The listing below contains a span that opens with the line containing "Where should I click to: Open the Format" and closes with the line containing "Task: Click the Anthropic logo icon". Return that span exactly.

** Opening Records to process block **

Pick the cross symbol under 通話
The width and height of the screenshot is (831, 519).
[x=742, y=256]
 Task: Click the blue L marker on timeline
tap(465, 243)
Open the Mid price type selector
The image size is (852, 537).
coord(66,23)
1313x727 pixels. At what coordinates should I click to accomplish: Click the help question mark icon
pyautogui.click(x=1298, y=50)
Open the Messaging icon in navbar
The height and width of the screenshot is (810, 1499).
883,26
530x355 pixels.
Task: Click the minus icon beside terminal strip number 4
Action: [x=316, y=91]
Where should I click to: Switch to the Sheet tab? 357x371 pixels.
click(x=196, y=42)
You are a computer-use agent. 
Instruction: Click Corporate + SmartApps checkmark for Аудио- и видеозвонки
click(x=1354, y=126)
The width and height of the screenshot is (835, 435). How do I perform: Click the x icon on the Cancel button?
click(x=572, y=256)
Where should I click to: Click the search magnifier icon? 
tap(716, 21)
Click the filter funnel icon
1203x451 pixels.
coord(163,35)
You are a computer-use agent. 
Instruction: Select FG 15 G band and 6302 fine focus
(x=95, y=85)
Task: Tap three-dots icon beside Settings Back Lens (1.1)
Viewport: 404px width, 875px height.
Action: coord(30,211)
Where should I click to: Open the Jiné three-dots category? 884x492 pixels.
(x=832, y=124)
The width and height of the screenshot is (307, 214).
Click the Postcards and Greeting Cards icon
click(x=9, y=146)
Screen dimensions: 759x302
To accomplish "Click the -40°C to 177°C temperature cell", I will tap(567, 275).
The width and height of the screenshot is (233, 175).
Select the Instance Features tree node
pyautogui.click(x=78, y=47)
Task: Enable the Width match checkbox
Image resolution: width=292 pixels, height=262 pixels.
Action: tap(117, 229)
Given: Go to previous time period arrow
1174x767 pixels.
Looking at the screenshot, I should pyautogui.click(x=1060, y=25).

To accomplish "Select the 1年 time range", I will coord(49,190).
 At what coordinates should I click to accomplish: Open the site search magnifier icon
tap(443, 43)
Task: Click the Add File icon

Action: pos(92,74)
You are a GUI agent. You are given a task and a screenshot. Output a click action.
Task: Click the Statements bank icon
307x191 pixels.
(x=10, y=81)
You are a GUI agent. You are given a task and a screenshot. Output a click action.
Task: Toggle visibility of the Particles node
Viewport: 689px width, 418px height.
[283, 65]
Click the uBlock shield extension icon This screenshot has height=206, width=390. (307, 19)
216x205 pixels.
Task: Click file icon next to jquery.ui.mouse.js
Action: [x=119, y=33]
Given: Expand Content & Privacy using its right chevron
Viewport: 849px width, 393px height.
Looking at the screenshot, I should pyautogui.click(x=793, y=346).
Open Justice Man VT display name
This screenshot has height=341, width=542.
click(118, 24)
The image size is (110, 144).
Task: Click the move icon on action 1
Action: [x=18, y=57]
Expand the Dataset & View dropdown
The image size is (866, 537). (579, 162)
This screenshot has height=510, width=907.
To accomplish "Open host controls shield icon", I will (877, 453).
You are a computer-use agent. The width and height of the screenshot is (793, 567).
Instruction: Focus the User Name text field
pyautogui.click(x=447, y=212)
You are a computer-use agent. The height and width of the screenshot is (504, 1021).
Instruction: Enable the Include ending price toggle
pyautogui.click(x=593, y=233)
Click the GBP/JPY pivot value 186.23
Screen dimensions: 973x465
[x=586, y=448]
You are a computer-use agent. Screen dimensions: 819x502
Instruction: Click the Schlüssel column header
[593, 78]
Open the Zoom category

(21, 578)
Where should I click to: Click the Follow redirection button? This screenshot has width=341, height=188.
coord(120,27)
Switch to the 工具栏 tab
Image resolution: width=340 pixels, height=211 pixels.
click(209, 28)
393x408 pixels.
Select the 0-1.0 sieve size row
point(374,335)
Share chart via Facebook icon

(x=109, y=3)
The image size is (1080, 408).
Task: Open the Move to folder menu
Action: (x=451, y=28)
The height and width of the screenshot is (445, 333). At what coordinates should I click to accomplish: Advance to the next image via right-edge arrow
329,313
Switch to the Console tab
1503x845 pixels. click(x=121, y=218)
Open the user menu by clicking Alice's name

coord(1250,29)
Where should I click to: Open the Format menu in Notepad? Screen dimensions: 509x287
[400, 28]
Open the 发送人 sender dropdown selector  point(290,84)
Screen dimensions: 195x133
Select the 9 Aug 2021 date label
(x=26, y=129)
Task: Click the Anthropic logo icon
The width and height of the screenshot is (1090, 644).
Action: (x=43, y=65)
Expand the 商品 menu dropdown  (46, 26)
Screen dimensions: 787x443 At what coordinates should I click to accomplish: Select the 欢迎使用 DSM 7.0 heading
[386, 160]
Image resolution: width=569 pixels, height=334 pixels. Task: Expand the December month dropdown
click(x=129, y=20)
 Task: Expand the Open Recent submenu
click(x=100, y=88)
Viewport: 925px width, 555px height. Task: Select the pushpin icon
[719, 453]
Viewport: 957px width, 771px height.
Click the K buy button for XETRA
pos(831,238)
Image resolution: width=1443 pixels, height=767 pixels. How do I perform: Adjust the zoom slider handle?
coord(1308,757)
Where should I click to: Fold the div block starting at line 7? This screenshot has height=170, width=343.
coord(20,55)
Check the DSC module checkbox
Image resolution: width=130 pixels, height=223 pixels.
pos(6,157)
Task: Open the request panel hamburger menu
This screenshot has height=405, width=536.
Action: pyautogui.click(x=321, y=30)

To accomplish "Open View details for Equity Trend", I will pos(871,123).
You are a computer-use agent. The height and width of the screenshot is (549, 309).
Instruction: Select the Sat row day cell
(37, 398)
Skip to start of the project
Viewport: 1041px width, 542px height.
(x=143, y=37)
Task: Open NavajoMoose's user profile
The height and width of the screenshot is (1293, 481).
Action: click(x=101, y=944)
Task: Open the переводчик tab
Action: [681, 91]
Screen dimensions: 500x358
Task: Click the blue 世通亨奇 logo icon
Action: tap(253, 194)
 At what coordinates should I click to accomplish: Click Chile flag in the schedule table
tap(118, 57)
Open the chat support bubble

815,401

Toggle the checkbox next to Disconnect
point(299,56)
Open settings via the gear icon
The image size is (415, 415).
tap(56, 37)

** Closing Records to process block **

§ Response box:
Where should I click to: Open the Format menu in Notepad? Screen dimensions: 509x287
[400, 28]
Open the 发送人 sender dropdown selector  point(290,84)
Screen dimensions: 195x133
Select the 9 Aug 2021 date label
(x=26, y=129)
Task: Click the Anthropic logo icon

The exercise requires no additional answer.